▶ What is expected:
Give back an exact copy of the lines in the records below, from the line that has "Contact Us (32, 2063)" through the line that has "Property Finder (41, 2031)", and nothing besides.

▶ The input:
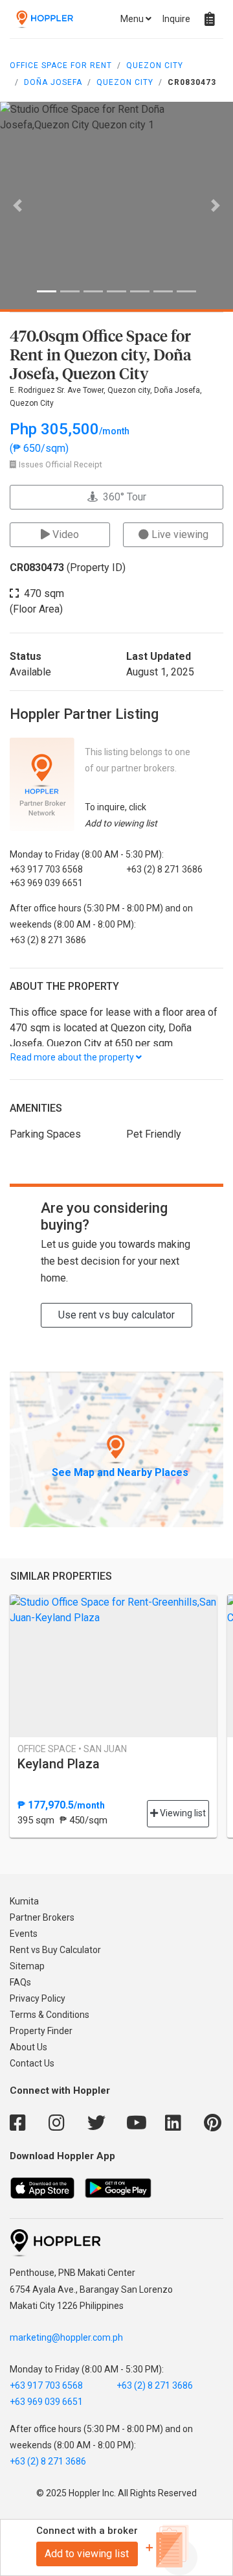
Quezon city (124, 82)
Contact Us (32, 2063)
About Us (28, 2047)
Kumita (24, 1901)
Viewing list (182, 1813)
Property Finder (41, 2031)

==

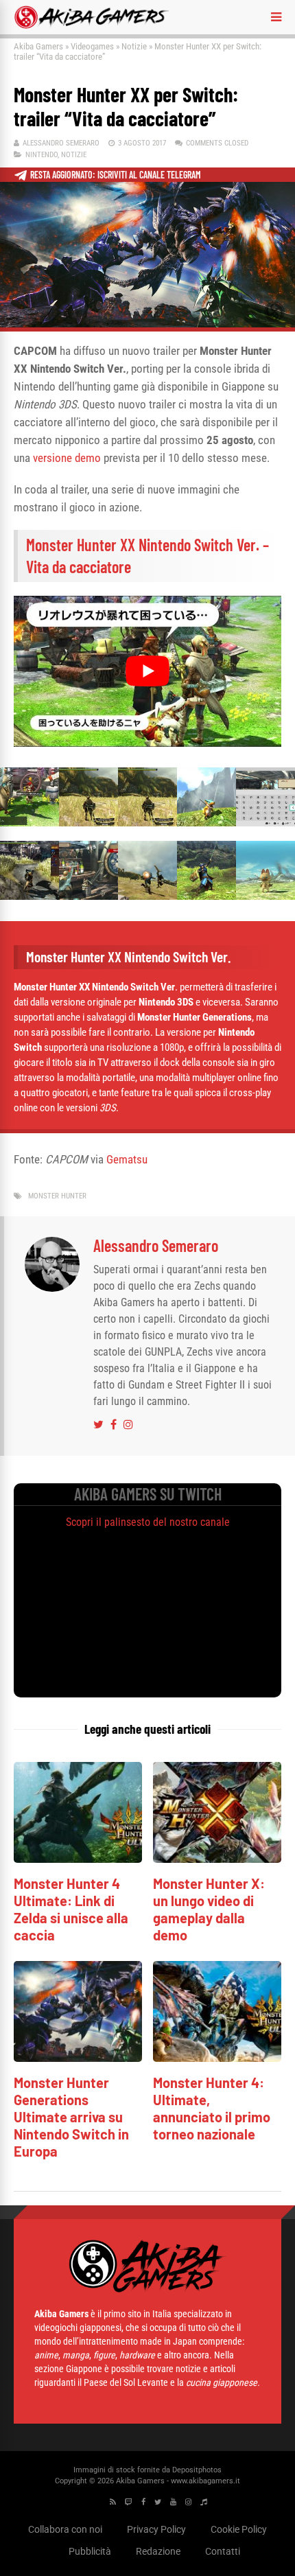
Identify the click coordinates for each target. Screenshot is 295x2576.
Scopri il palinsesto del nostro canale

▶ Answer to the exercise:
Contact Us (32, 2063)
About Us (28, 2047)
Kumita (24, 1901)
Viewing list (182, 1813)
Property Finder (41, 2031)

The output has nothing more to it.